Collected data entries
* * * * * * *

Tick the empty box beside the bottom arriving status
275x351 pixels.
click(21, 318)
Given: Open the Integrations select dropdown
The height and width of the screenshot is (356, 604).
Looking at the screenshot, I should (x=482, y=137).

* * * * * * *

=== ASSIGNMENT ===
The lines from the one containing "The height and" through the final line of the entries above are to be printed exactly, with nothing added.

=== RESPONSE ===
The height and width of the screenshot is (356, 604).
Looking at the screenshot, I should (x=482, y=137).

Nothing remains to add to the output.